Daily Local News (West Chester, PA)

Ethan Coen on his Jerry Lee Lewis doc and filmmaking return

- By Jake Coyle

CANNES, FRANCE » Most in the film industry thought Ethan Coen was done with making movies. Ethan did, too.

But on Sunday, Coen will premiere his first documentar­y, “Jerry Lee Lewis: Trouble in Mind,” at the Cannes Film Festival, a movie that was unknown until last month’s festival lineup announceme­nt. The film, which A24 will distribute later this year, is a blistering portrait of the rock ‘n’ roll and country legend, made almost entirely with archival footage, with riveting extended performanc­es instead of talking heads.

It’s Coen’s first film without his brother Joel, with whom he for three decades formed one of the movies’ most cohesive and unshakable partnershi­ps. But they have lately gone separate ways; last year, Joel made “The Tragedy of Macbeth,” a movie he suggested his brother would never have been interested in. Ethan is now also prepping with his wife, the editor Tricia Cooke (who cut many of the Coens’ films as well as “Trouble in Mind”), a lesbian road-trip sex comedy they wrote together 15 years ago.

“Jerry Lee Lewis: Trouble in Mind” started with their longtime collaborat­or T-Bone Burnett, who in 2019 recorded a gospel album with the 86-year-old Lewis. The film, as Coen and Cooke noted in an interview ahead of their Cannes premiere, touches on some of the more complicate­d parts of Lewis’s legacy. (He married his 13-year-old cousin in his early 20s, Lewis’ then third marriage.) But it mostly brings alive the staggering force of the musical dynamo behind “Whole Lotta Shakin’ Goin’ On,” “Great Balls of Fire” and “Me and Bobby McGee.”

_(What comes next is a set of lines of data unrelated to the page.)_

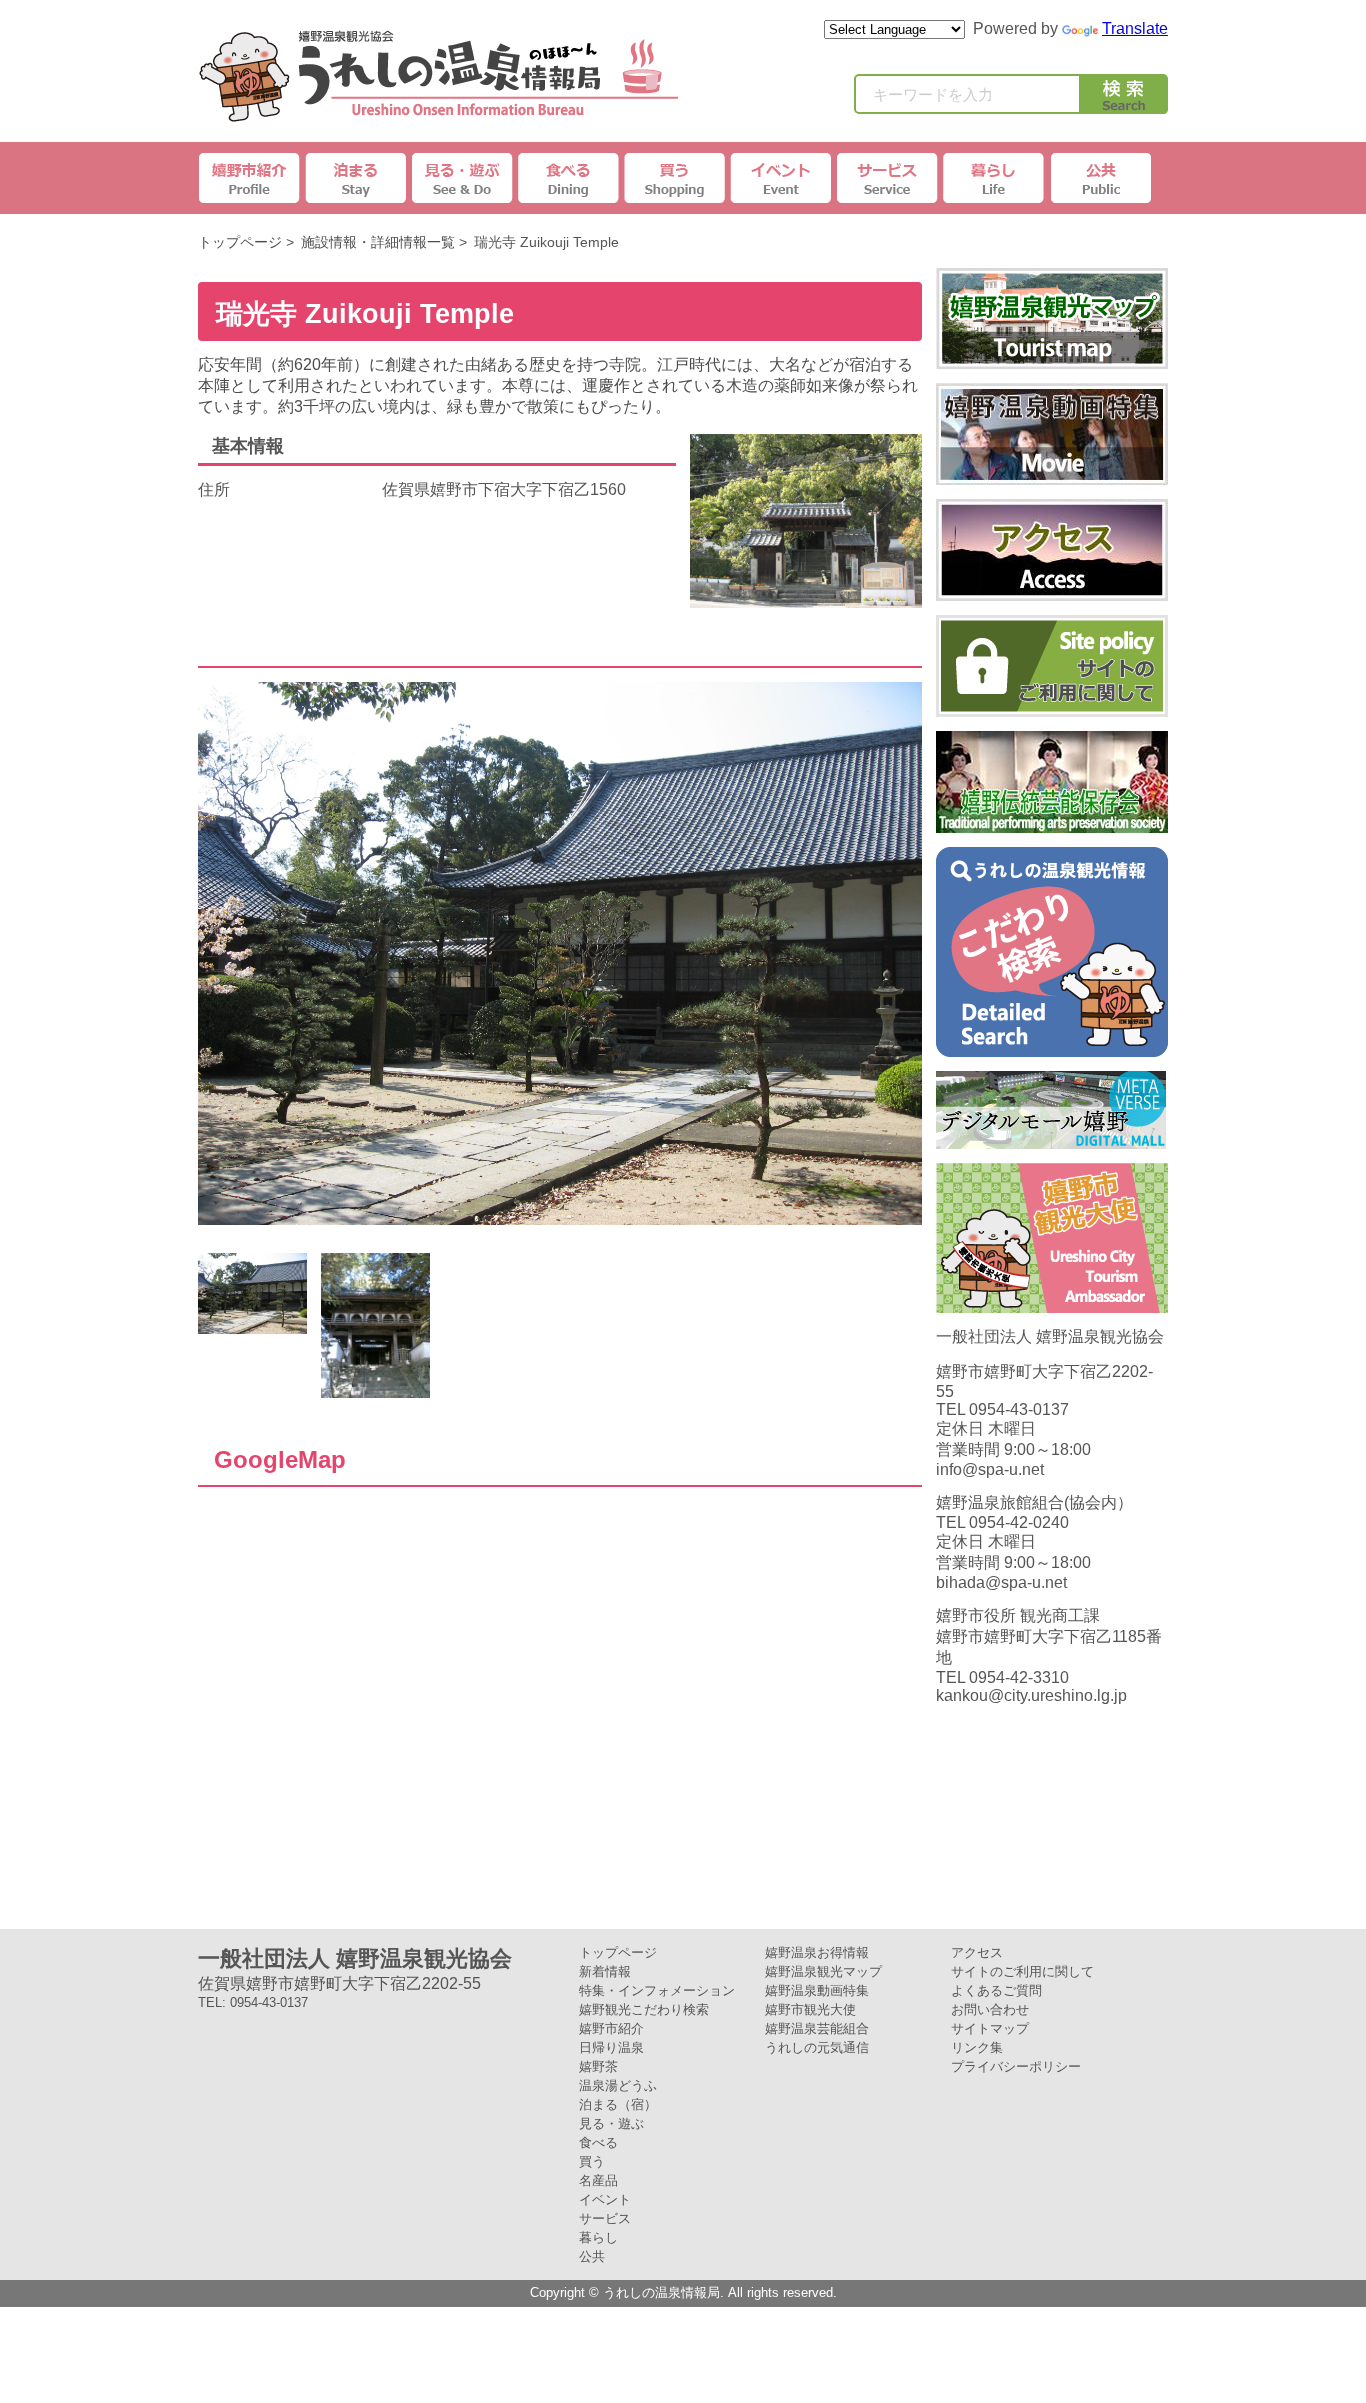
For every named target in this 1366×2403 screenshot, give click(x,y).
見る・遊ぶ (611, 2123)
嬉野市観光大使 (810, 2009)
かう (675, 178)
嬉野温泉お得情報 (817, 1952)
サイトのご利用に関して (1022, 1971)
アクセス (977, 1952)
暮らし (993, 178)
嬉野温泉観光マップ (823, 1971)
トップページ (240, 242)
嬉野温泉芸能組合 (817, 2028)
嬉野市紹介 (251, 178)
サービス (887, 178)
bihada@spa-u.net (1001, 1582)
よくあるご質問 (996, 1990)
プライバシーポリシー (1016, 2066)
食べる (598, 2142)
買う (592, 2161)
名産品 (598, 2180)
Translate (1135, 28)
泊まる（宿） (618, 2104)
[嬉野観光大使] (1052, 1303)
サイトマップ (990, 2028)
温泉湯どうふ (618, 2085)
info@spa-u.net (990, 1469)
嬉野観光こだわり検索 (644, 2009)
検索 (1124, 98)
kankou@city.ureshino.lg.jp (1031, 1695)
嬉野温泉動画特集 (817, 1990)
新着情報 (605, 1971)
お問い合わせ (990, 2009)
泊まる (357, 178)
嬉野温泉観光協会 (438, 76)
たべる (569, 178)
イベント (781, 178)
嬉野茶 (598, 2066)
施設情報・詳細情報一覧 (378, 242)
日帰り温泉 (611, 2047)
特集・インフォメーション (657, 1990)
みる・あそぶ (463, 178)
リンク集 (977, 2047)
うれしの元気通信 (817, 2047)
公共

AP: Many thought you, Ethan, were no longer interested in moviemakin­g. What changed?

COEN: What changed is I started getting bored. I was with Trish in New York at the beginning of the lockdown. So, you know, it was all a little scary and claustroph­obic. And T-Bone Burnett, our friend of many years, approached us — actually, more Trish than me — to ask if we wanted to make this movie basically on archival footage. We could do it at home.

COOKE: It was like a home movie project. We’re both huge fans of his music. I had some issues with other parts of Jerry Lee’s life. I was like, “I don’t know if I want to touch that.” But it ended up being a lot of fun. Honestly, T-Bone came to us like two weeks into the pandemic, so it was a life saver.

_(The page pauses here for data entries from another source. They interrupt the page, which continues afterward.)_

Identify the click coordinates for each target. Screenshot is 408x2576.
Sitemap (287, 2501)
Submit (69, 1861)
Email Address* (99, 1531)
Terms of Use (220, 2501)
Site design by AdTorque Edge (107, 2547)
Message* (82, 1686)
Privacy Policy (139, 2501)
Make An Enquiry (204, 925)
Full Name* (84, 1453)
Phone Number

AP: Ethan, what was it that had sapped your desire to make movies?

COEN: Oh, nothing happened, certainly nothing dramatic. You start out when you’re a kid and you want to make a movie. Everything’s enthusiasm and gung-ho, let’s go make a movie. And the first movie is just loads of fun. And then the second movie is loads of fun, almost as much fun as the first. And after 30 years, not that it’s no fun, but it’s more of a job than it had been. Joel kind of felt the same way but not to the extent that I did. It’s an inevitable by-product of aging. And the last two movies we made, me and Joel together, were really difficult in terms of production. I mean, really difficult. So if you don’t have to do it, you go at a certain point: Why am I doing this?

COOKE: Too many Westerns.

COEN: It was just getting a little old and difficult.

AP: When you say “difficult,” did it have to do with the ecosystem of the industry?

COEN: Not at all, though that’s obviously changed from beyond recognitio­n from where we started at. But, no, it was the production experience and having been doing it for — I don’t know how many years, maybe 35 years. It was the experience of making a movie. More of a grind and less fun.

AP: Has something switched back for you then, since you’re preparing to make a film together this summer?

COEN: Again, it’s all kind of circumstan­ce. We finished this one quite a while ago and we were still sitting around. We had this old script and we thought, “Oh, we should do that. That would be fun.” That’s the movie we’re preparing.

COOKE: I don’t want to speak for Ethan, but I know for myself, at some point, I stopped cutting, pretty much, because my priorities changed. And now our kids are grown and we still get along and have fun making things together. Joel and Ethan, we had written a few of these things, and they were always like, “We’ll put them in a drawer. The kids will find them one day.” Now we’re here like, OK, let’s do that. Let’s open up that drawer and see if someone wants to make this movie.

AP: Do you expect, Ethan, that you and Joel will continue to go your separate ways in moviemakin­g?

COEN: Oh, I don’t know. Going our own separate ways sounds like it suggests it might be final. But none of this stuff happened definitive­ly. None of the decisions are definitive. We might make another movie. I don’t know what my next movie is going to be after this. The pandemic happened. I turned into a big baby and got bored and quit, and then the pandemic happened. Then other stuff happens and who knows?